Methods: After receiving IRB approvalwe retrospectively interrogated the UAMS Multiple Myeloma Data Base for cases of WM. From 01/01/1997 to 01/01/2014 a total of 167 subjects were identified and subsequently all cases reviewed by faculty hemopathologist to confirm diagnosis of WM.Within this cohort at baseline visit a total of 100 (61%) patients underwent MRI T1 and STIR sequences of head spine, pelvis, shoulder and sternum and 44 (27%) individuals received PET-CT scanning.

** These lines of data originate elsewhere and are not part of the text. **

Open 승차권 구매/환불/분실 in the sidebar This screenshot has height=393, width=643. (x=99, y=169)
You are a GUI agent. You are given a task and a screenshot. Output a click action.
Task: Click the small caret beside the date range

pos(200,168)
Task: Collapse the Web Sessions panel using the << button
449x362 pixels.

Results: With a median age of 62 years (48-94), 61% of the subjects were male. Metaphase cytogenetic data were available in 146/164 (89%) of the cases at baseline, of which 38/146 (26%) were abnormal. Among the 100 patients who underwent baseline MRI examination 17(17%) had evidence of focal bone disease which was localized preferentially to the spine (11 cases) and the limbs (6 cases). Throughout the entire patient follow up PET-CT documented osteolytic lesions were described in 11 (24%) cases, 9 at baseline. Within the 109 patients with either MRI or PET-CT examination bone disease was reported in 23% of the subjects. With a median follow up of 10.9 years the median Overall Survival (OS) and Progression Free Survival (PFS) was 16.5 years and 15.9 years respectively. The presence of MRI bone focal lesions at baseline correlated with the presence of anemia (Hg<10g/dl, p=0.01) but did not affect either OS or PFS. PET-CT associated bony lesions carried no prognostic implications for OS or PFS, nor was related to any other clinical parameters. The same was also true when the combine results of PET-CT and MRI were taken into consideration

Conclusion: To our knowledge this is the first study of bone disease in Waldenstrom’s patients by MRI and PET-CT. While PET-CT defined bone disease was present in 24% of the tested cases we could not identify significant correlation with clinical parameters. MRI defined bone disease was evidentin 17% of the patients retained a positive correlation with the presence of anemia (Hg<10gr/dl, p=0.03) without significant impact in OS or PFS.